■ Текст ■
------------

Не только я, но многие из выживших в холодную зиму 1941 года лагерников Усть-Выми, обязаны своею жизнью доктору Орловой. Я уже писал о той высокой смертности, которая была в наших лагпунктах той зимой и о которой я имею точное представление, так как занимался ее учетом, работая ассистентом лагерного врача. Кстати сказать, высокая смертность озаботила и лагерные власти, отвечавшие за производительность труда заключенных, и есть основания говорить и о заинтерсовании этим вопросом самого Берия. Как бы то ни было, но власти северных лагерей провозгласили новый лозунг: восстановление рабочей силы. Сразу же после этого лагерная администрация направила доктора Орлову в поездку по различным лагпунктам. Ее задачей было нахождение причин высокой смертности заключенных и разработка методов ее снижения. Результатом этого было решение о выделении заключенным полного пайка вне зависимости от процента выработки. До этого лагерные врачи могли ходатайствовать о выдаче полного пайка зэкам, выполнявшим менее 30 процентов нормы, но были ограничены определенным, весьма незначительным числом разрешенных ходатайств. Теперь их возможности были значительно расширены. Но это решение администрации вовсе не было актом милосердия, оно было обусловлено прежде всего беспокойством о повышении производительности труда зэков. Правда, врачи использовали данные им полномочия и для спасения тех, кто уже не мог полностью восстановить свои силы и стать полноценным работником.
Из моих несколько довольно коротких бесед с Орловой я понял, что она изо всех сил хотела и старалась помочь всем тем тысячам людей, которые попали в ужасающие условия северных лагерей. И зеки ценили ее за это; я собственными глазами видел, с каким уважением, почти любовью ее встречали обитательницы женского барака.
О гуманизме русских врачей я слышал и от моих товарищей по козельскому лагерю, бывших в советских госпиталях. Многие из наших офицеров попали в плен ранеными или больными и первоначально были направлены в госпитали. Все они с большой теплотой вспоминали о врачах и обслуживающем персонале. Конечно, в семье не без урода, и были исключения и среди врачей. Мое мнение основано на личных наблюдениях, часто случайных, и тем не менее они помогли мне понять психологию некоторых социальных групп того времени. Я знаю, что советские органы госбезопасности, как и гитлеровское гестапо, организовали специальные медицинские бригады, способные на любую жестокость, на любую подлость, но мое впечатление от встречи с врачом НКВД на Лубянке все же было неплохим.
Я не могу сказать, как за прошедшие годы изменился нравственный облик советских врачей и других социальных групп, но мне кажется, в советском обществе всегда есть силы, противоборствующие подлости. Во всяком случае, Солженицын в своих очень реалистичных повестях выводит врача пятидесятых годов скорее положительным героем.
Тот, который радовался27
В самое тяжелое время моей лагерной жизни, зимой 1941—42 года, я находил много душевной поддержки в разговорах с ленинградским художником, открывшим для себя в лагере Бога, хотя до этого, на свободе, никогда не бывшего приверженцем ни одной религии. Его фамилия выпала из памяти. Впрочем, в лагере его никто и не называл по фамилии, а обращались по имени-отчеству: Николай Петрович, или просто называли — «художник».
В его манере поведения, в жестах, лице было что-то, что сразу же выделяло его из толпы голодных, озверелых и отупелых людей. Трудно сказать, какого он был возраста: то он выглядел на шестьдесят лет, а то — на тридцать. Волосы у него были белесые, с золотистым оттенком, напоминающие цвет спелой пшеницы, и трудно было понять, то ли это седина, то ли это их настоящий цвет. Лицо его было бледным и немного усталым. Это вполне могло быть лицо молодого, но измученного человека. Глаза — цвета северного неба, чуть голубоватые, смотрящие не только на людей и мир, но и как бы проникающие во внутреннюю суть предметов. Позже я узнал, что было ему под шестьдесят.

------------

■ Выполните задания ■
a) Перечислите всех людей, которых текст называет по фамилии или по имени-отчеству.
b) Ответьте по тексту на вопросы:
(i) Какое решение стало результатом поездки доктора Орловой по лагпунктам?
(ii) Где состоялась встреча с врачом НКВД, упомянутая в тексте?
(iii) Сколько лет было художнику, как позже выяснилось?
c) Верните из текста дословно отрывок, начиная со слов «В его манере» и заканчивая словами «ему под шестьдесят.» включительно.

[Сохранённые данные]

------------

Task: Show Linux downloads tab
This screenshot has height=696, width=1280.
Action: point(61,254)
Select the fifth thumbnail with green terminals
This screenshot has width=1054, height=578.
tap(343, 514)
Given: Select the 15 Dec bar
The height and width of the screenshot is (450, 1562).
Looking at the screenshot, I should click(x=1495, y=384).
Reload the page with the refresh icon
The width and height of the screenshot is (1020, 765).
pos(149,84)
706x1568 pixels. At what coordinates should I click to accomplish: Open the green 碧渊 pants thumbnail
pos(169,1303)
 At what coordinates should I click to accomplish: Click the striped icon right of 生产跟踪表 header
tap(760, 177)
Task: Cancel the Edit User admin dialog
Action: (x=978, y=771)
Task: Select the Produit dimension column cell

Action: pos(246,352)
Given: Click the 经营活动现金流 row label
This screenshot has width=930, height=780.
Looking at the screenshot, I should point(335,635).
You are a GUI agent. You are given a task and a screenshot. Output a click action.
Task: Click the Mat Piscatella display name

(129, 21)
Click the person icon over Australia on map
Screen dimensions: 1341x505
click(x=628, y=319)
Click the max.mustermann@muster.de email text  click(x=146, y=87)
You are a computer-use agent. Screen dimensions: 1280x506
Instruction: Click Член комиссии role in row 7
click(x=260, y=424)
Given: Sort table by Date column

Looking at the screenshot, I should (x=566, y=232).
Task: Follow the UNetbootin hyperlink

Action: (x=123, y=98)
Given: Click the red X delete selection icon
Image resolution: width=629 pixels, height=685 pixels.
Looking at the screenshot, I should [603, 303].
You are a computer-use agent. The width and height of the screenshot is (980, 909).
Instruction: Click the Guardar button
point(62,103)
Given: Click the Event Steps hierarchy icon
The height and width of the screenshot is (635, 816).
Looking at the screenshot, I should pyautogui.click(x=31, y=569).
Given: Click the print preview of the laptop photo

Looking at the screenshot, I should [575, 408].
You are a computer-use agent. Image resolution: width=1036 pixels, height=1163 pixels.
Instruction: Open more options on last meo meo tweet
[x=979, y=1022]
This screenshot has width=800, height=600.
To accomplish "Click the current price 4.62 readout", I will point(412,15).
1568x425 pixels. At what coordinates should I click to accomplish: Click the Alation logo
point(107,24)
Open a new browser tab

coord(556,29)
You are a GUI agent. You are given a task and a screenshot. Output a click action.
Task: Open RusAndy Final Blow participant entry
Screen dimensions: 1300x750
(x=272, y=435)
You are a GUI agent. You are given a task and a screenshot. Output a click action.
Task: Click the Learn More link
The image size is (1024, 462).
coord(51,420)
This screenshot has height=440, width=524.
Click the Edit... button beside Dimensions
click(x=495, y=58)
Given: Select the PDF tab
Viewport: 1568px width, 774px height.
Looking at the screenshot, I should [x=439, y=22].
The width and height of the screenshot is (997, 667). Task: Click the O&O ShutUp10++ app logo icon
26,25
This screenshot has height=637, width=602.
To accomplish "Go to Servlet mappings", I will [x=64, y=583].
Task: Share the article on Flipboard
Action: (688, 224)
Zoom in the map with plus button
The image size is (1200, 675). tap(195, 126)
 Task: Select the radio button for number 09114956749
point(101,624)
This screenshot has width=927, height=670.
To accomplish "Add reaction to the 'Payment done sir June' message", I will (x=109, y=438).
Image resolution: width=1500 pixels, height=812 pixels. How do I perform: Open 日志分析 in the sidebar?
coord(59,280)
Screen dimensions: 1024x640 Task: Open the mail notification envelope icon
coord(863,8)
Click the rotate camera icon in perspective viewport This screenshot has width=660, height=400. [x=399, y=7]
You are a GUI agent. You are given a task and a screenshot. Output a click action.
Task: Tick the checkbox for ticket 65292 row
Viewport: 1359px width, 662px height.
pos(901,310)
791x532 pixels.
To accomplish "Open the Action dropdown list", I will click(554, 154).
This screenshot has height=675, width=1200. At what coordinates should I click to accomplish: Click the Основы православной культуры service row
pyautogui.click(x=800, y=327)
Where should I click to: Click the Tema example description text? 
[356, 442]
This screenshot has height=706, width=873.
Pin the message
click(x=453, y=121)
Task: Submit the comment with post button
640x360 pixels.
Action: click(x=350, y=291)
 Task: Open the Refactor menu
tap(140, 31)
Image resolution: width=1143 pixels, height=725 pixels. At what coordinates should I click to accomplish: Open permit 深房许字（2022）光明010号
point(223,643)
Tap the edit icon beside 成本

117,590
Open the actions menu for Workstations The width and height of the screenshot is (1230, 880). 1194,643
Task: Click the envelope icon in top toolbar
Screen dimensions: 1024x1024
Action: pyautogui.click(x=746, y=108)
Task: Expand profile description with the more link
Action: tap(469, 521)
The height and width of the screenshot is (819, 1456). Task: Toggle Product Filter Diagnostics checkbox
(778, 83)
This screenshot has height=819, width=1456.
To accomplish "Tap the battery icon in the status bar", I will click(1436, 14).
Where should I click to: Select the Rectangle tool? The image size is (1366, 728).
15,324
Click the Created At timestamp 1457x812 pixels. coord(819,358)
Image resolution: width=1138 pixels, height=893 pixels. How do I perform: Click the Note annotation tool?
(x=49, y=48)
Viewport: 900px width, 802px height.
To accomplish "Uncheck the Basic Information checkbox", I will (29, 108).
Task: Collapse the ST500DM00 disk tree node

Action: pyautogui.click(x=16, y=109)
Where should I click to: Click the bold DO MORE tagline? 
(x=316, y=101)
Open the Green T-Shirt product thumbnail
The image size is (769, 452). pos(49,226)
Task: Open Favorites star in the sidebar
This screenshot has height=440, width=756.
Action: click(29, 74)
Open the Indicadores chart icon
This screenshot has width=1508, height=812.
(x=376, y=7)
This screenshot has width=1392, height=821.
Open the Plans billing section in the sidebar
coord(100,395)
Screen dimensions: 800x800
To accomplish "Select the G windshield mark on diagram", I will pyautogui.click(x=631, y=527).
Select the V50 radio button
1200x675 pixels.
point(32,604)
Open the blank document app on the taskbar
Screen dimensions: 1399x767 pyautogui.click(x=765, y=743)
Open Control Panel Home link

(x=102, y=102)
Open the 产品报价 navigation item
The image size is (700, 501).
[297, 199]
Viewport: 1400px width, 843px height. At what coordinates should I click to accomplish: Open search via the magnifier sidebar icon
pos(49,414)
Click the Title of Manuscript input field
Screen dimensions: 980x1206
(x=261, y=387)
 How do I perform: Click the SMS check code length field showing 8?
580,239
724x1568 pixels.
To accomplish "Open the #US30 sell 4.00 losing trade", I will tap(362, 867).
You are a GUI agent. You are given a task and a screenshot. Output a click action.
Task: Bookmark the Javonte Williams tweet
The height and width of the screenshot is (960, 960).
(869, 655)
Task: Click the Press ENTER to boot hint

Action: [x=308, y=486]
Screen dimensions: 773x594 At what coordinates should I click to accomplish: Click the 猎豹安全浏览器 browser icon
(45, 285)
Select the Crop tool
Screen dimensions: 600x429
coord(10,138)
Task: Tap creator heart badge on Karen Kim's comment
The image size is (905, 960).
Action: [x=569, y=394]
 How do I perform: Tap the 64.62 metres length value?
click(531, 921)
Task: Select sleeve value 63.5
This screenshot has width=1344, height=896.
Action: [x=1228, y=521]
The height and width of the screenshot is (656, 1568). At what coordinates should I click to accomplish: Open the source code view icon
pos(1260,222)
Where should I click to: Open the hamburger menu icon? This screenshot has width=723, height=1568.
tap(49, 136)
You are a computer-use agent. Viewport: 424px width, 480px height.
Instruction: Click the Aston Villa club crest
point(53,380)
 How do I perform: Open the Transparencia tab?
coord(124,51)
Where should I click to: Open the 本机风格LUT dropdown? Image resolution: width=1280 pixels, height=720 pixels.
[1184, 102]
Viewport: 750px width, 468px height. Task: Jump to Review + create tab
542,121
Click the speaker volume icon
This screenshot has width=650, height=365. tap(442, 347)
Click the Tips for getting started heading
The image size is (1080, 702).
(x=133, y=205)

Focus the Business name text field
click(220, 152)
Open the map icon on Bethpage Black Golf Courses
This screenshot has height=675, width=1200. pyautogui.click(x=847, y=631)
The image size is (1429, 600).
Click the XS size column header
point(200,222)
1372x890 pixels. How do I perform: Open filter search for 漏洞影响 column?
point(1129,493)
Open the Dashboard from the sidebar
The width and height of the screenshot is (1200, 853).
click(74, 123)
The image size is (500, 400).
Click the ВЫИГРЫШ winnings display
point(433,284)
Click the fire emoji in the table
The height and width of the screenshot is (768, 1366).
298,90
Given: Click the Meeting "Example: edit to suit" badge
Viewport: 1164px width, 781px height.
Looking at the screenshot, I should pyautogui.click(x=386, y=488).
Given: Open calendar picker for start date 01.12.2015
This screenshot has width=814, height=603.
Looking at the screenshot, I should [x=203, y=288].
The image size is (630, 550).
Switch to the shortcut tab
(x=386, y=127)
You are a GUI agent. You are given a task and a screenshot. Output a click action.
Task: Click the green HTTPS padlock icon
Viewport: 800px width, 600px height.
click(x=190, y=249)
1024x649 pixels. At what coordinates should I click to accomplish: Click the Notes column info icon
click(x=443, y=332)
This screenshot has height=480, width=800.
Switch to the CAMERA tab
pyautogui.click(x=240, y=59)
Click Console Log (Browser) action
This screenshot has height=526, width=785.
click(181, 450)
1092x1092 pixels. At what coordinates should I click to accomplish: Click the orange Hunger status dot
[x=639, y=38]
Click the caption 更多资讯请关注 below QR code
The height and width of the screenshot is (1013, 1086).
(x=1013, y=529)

------------

■ Письменные ответы ■
a) Орлова, Берия, Солженицын, Николай Петрович

b)
(i) Решение выделять заключенным полный паек вне зависимости от процента выработки.
(ii) На Лубянке.
(iii) Под шестьдесят.

c)
В его манере поведения, в жестах, лице было что-то, что сразу же выделяло его из толпы голодных, озверелых и отупелых людей. Трудно сказать, какого он был возраста: то он выглядел на шестьдесят лет, а то — на тридцать. Волосы у него были белесые, с золотистым оттенком, напоминающие цвет спелой пшеницы, и трудно было понять, то ли это седина, то ли это их настоящий цвет. Лицо его было бледным и немного усталым. Это вполне могло быть лицо молодого, но измученного человека. Глаза — цвета северного неба, чуть голубоватые, смотрящие не только на людей и мир, но и как бы проникающие во внутреннюю суть предметов. Позже я узнал, что было ему под шестьдесят.